▸ **Document**:

* * * *

The data were analyzed using the qualitative data analysis program MAXQDA. A first layer of coding was based on the elements of practices (Shove et al., Citation2012), a second and third layer of coding emerged from the data and involved themes like escapism, status and creativity.

Results and discussion

A mythical world

Elfia takes place in the gardens of a castle. During the event, the castle grounds are called ‘Kingdom of Elfia. Most informants also describe Elfia as a mythical world that they can physically enter. Some of the informants also refer to the event as a kingdom, with ‘inhabitants’ instead of visitors. The idea of an extraordinary world is underlined by creating a physical border that the attendees must cross in order to enter the Kingdom of Elfia. This border symbolizes the distinction between the extraordinary of the event and the reality of everyday life (see ). Additionally, the participants obtain an Elfia passport, which they can have stamped with a different stamp for every edition.

Figure 3. Entrance of Elfia.

Figure 3. Entrance of Elfia.

As described by the informants, Elfia is a mythical Kingdom that appears twice a year for a few days. However, this mythical kingdom is highly dependent on the performances of the participants. To become part of this mythical world, the participants must engage in several practices, that take place outside the setting of the event, in their everyday lives.

Creating the character: ‘blood, sweat and fire burns’

Firstly, in order to become a part of the mythical kingdom of Elfia, the participants need a costume. Most informants make their own costumes. Creating a costume generally takes place in people’s homes (see ) and it takes much time and effort. This practice can start half a year before the event. It involves choosing fabric, trying different techniques, watching YouTube clips, asking tips online, and so on. ‘Well, when you want to make a costume, and you need ideas, well, then you need to start at least half a year before’. (informant 2)

* * * *

▸ **Provided material**:

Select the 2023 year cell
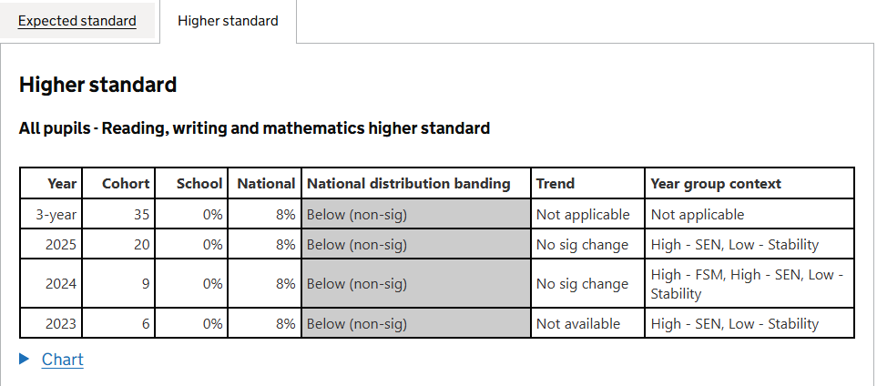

* * * *

▸ **Instruction 1**: In the Elfia passage, where does the event take place?
▸ **Instruction 2**: Please repeat the part of the Elfia passage from "As described by" to "their everyday lives.".

▸ **Written reply 1**: In the gardens of a castle.

▸ **Written reply 2**:
As described by the informants, Elfia is a mythical Kingdom that appears twice a year for a few days. However, this mythical kingdom is highly dependent on the performances of the participants. To become part of this mythical world, the participants must engage in several practices, that take place outside the setting of the event, in their everyday lives.